• ÉNONCÉ 1
Mettez en forme, en liste JSON de chaînes, la partie des enregistrements qui commence à la ligne contenant « Task: Click the » et se termine à la fin des enregistrements, avec une chaîne par ligne et sans les lignes vides. Omettez les images dans votre réponse.

• EXTRAIT DU DOCUMENT

+-------+

Guerre et/ou Paix ?

06/10/2000
Communiqué

Citation : Journal Officiel de la République de Côte d’Ivoire, Numéro spécial, jeudi 13 janvier 2000

" Ivoiriens, ivoiriennes, mes chers compatriotes,
Les hommes qui, en 1995, ont sollicité et obtenu nos suffrages pour exercer la Magistrature suprême et la représentation nationale en vue de notre bien commun, ont trahi la confiance du peuple.Enfermés dans la certitude de la légitimité de leur pouvoir, ces hommes se sont peu à peu éloignés des aspirations du peuple, ne se préoccupant que de leur propre survie politique.
La stratégie, conçue et mise en œuvre pour atteindre cet objectif s’est traduite :
 Par des atteintes répétées aux droits et libertés des citoyens en particulier à la liberté d’expression comme en témoigne l’interdiction des manifestations, l’arrestation et la détention d’opposants et de journalistes ; (...)
 Par l’exaltation des sentiments tribaux et xénophobes pour briser l’unité et la cohésion nationale. (...)
La poursuite de cette politique non seulement conduisait le pays dans une impasse, mais comportait les risques d’un affrontement fratricide.
C’est pour prévenir un tel affrontement, et éviter à la Côte d’Ivoire de connaître l’irréparable, qu’en ce jour du 24 décembre 1999, les Forces armées nationales de Côte d’Ivoire, en accord avec le sentiment profond des ivoiriens et en pleine conscience de leurs responsabilités devant l’histoire, décident : (...)
de confier à un Comité national de salut public présidé par le Général de Brigade GUEI Robert le soin d’assumer dès ce jour la direction de l’Etat ; (...)
Le Comité national de Salut public proclame son attachement au respect des droits fondamentaux de la personne humaine et au principe de la démocratie et s’engage :
 A assurer la sécurité des personnes et des biens ;
 A restaurer l’autorité de l’Etat ;
 A respecter les engagements internationaux souscrits par la Côte d’Ivoire ;
 A créer les conditions nécessaires à l’instauration d’une vraie démocratie en vue de l’organisation d’élections justes et transparentes pour le retour à une vue constitutionnelle normale. (...)
"

+-------+

• ENREGISTREMENTS BRUTS
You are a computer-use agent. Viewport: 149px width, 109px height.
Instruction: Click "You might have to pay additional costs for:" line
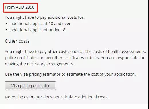click(x=45, y=17)
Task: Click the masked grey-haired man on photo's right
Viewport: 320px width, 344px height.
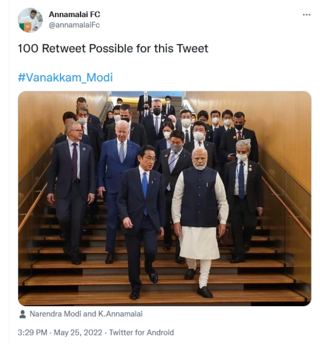Action: pyautogui.click(x=242, y=187)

+-------+

• ÉNONCÉ 2
D'après le communiqué, qui préside le Comité national de salut public, s'il vous plaît ?

• RÉSULTAT ATTENDU 1
[
  "Task: Click the masked grey-haired man on photo's right",
  "Viewport: 320px width, 344px height.",
  "Action: pyautogui.click(x=242, y=187)"
]

• RÉSULTAT ATTENDU 2
Le Général de Brigade GUEI Robert.